Read the complete transcript of State of the Union for 8-23-09. Excerpt below:
KING: This is the “State of the Union” report for Sunday, August 23rd.
In Afghanistan today, both President Hamid Karzai and his top challenger are claiming victory in last week’s election, raising tensions, even though it could be weeks or more before the official results are certified. It is an uncertain military situation, as well, with fighting between U.S. forces and the Taliban intensifying. And fresh indications President Obama could soon be asked to commit more American troops.
Here to talk about this and other global challenges are the chairman of the Joint Chiefs of Staff, Admiral Mike Mullen , and the U.S. ambassador to Afghanistan, Karl Eikenberry.

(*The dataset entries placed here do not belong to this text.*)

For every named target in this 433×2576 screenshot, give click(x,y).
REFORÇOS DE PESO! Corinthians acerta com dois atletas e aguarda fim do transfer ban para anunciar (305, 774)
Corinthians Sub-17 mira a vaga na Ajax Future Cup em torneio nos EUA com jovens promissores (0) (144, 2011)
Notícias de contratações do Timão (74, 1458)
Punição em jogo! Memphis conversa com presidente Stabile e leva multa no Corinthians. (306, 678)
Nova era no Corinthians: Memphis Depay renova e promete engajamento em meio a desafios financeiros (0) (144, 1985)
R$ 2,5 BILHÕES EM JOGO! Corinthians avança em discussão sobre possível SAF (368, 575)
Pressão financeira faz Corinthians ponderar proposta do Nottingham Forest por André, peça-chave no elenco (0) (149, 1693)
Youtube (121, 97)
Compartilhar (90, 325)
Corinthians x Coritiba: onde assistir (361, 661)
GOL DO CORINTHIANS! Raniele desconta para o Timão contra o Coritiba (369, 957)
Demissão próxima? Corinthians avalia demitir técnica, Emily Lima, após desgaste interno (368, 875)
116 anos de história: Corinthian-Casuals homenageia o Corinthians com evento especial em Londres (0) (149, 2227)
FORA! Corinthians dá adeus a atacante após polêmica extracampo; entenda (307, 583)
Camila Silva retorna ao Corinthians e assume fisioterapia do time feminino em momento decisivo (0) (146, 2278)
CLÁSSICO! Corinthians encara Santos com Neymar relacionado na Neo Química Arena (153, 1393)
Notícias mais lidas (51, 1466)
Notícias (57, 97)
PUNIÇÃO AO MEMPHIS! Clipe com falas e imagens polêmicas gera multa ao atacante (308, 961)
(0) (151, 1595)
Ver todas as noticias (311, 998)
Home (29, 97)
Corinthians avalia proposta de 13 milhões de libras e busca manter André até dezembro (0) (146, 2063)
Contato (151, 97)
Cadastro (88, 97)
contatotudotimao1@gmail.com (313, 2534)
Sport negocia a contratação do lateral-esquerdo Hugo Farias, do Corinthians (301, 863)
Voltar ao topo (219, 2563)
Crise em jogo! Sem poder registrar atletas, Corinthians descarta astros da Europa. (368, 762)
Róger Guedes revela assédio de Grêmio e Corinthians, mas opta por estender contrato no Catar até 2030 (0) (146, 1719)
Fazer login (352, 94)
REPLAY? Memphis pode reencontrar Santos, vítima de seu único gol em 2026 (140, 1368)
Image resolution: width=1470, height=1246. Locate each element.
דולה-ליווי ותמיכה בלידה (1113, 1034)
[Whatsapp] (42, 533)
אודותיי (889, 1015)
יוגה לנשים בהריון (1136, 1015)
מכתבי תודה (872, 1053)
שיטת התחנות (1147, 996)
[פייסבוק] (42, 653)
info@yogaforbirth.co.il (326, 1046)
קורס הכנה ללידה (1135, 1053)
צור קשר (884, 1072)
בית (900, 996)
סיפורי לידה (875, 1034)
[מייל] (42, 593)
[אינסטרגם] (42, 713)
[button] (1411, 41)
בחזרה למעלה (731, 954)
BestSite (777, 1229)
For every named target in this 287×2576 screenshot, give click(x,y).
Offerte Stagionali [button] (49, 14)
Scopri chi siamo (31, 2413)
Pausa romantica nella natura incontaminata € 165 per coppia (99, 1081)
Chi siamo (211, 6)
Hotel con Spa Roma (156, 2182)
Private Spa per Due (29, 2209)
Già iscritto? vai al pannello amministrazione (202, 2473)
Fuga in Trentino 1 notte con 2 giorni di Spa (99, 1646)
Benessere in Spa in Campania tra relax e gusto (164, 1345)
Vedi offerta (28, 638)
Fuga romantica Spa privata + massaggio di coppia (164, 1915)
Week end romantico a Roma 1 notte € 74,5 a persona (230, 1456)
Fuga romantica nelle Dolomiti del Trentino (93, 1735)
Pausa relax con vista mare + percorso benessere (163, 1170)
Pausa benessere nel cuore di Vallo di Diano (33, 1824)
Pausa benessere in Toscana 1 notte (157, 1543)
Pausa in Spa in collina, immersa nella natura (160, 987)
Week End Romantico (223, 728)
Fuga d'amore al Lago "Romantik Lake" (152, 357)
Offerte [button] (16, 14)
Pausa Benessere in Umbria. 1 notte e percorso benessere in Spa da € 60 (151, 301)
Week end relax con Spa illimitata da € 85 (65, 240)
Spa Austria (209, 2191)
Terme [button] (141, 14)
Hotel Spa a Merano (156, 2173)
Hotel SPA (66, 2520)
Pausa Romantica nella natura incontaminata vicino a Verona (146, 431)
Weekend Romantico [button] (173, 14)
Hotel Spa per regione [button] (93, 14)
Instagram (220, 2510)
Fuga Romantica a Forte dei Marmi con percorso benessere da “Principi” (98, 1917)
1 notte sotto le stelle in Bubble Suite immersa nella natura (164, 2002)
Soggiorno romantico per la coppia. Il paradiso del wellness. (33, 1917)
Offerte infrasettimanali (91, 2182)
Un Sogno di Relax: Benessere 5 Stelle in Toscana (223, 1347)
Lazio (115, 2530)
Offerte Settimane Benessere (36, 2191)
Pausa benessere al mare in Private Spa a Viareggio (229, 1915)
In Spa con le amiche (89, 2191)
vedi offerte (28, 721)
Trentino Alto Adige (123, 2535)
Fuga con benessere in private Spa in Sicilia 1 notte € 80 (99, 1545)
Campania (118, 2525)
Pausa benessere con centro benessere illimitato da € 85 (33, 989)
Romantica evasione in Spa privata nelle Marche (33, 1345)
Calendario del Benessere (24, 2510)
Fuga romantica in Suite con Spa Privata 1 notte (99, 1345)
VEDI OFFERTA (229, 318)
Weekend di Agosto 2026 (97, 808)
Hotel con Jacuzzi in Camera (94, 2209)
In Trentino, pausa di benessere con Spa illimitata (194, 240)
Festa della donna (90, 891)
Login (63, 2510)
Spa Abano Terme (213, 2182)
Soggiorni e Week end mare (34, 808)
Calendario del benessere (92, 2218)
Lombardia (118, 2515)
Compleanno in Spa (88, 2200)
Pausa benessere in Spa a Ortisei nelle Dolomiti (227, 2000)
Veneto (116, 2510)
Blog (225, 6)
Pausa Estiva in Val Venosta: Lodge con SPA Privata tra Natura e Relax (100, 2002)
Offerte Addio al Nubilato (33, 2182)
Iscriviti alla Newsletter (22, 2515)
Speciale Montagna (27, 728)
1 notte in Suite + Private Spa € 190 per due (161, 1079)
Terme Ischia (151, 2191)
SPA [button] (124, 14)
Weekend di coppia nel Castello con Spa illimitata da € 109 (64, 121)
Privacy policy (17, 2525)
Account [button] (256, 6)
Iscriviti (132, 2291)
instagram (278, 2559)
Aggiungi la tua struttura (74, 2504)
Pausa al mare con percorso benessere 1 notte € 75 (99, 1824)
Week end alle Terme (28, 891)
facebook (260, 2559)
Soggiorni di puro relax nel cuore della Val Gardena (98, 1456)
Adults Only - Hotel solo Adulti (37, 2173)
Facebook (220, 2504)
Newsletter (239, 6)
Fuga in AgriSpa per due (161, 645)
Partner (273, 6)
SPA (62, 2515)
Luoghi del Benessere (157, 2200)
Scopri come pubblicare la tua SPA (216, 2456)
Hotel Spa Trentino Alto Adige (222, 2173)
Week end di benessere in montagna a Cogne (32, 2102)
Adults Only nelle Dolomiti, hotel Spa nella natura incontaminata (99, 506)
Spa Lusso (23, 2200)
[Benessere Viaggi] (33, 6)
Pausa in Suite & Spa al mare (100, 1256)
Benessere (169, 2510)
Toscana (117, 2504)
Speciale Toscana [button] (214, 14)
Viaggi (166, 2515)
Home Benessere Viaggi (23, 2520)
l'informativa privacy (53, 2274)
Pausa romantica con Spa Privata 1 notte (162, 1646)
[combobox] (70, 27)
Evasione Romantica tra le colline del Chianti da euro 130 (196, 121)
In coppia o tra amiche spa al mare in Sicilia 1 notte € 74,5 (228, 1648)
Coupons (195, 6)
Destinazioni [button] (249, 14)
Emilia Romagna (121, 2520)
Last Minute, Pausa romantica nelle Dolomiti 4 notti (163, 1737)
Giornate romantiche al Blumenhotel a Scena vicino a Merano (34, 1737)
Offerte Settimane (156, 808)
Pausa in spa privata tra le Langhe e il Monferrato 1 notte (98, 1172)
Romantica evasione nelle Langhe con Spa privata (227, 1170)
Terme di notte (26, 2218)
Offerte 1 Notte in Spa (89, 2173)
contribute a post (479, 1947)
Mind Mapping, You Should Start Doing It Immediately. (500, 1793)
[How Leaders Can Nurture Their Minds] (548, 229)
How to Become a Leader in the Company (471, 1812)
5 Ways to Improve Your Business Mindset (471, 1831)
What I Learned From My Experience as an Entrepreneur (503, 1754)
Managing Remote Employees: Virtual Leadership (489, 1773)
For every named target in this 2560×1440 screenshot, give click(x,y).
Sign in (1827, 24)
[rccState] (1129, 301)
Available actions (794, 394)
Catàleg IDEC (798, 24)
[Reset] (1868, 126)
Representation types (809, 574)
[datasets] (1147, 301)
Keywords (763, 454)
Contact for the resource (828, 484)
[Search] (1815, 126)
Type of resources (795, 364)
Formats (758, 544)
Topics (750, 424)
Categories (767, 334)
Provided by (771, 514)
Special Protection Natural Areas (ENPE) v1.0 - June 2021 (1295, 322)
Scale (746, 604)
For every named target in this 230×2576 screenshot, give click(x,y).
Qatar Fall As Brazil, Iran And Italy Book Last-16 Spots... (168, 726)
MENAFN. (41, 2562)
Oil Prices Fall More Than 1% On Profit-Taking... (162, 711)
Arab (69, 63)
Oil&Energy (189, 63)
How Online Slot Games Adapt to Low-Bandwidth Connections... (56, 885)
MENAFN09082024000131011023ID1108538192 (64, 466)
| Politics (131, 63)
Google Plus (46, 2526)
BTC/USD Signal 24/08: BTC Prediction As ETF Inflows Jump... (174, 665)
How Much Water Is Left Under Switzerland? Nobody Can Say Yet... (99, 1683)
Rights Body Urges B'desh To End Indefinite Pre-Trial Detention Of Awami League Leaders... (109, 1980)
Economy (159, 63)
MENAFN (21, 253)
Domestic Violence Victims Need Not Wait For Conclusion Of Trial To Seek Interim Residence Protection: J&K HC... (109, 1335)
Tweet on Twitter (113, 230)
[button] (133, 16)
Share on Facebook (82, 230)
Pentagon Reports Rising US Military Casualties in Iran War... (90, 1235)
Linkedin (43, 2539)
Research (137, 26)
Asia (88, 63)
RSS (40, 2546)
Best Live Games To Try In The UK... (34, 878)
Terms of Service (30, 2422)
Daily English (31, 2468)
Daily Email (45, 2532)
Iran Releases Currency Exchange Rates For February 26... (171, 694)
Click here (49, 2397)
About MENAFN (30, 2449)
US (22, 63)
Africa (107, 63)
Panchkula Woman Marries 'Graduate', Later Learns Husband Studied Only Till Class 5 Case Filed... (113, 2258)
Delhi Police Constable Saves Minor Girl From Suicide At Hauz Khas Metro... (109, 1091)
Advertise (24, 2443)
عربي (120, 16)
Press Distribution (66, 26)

He joins us from Kabul.
And Mr. Ambassador, let me start with you. There are complaints, escalating complaints this Sunday about fraud in the elections. On the threshold question of will this balloting be credible, what is your answer?
EIKENBERRY: Well, John, it was an extraordinary two months that we’ve been through, with this being a very historic election. Afghanistan, the first time in the past 30 years that the Afghan people have led an election for their president, for provincial councils, very intense campaign that occurred over the last two months, all new in Afghanistan. Presidential televised debates, campaign rallies. A very civil debate that occurred over this time.
The election itself, everyone knows how challenging it is in the country like Afghanistan to run an election. There’s an insurgency in parts of the country right now. It was an election in which over 6,000 voting stations were set up, crossing deserts and mountains, donkeys carrying ballots to the last polling stations of Afghanistan, and a very well-organized campaign. The Afghan-led independent electoral commission looks like it managed a pretty good process. There’s adjudication systems that have been up, an electoral complaints commission. There was a media complaints commission that was set up.
I got out myself and looked at some of the voting that was going on, and I can tell you, at least one part of the process, the indelible ink, over three days now I haven’t been able to get it off the finger.
Now, against all of that, where are we? Well, right now we’re waiting for the results of this election to come in. The electoral -- the independent electoral commission, they’re waiting for the tallies to be count from across the country. There’s been charges of fraud. The electoral complaints commission is taking those on right now.
We’re really not going to know, John, for several more weeks exactly where we do stand in this process.
We’re not sure exactly what the level of voter turnout was. Millions turned out to vote, but of course, Taliban intimidation, especially in southern Afghanistan, certainly limited those numbers. But for now, we don’t know, and it’s for us to wait and see and allow this process to move forward.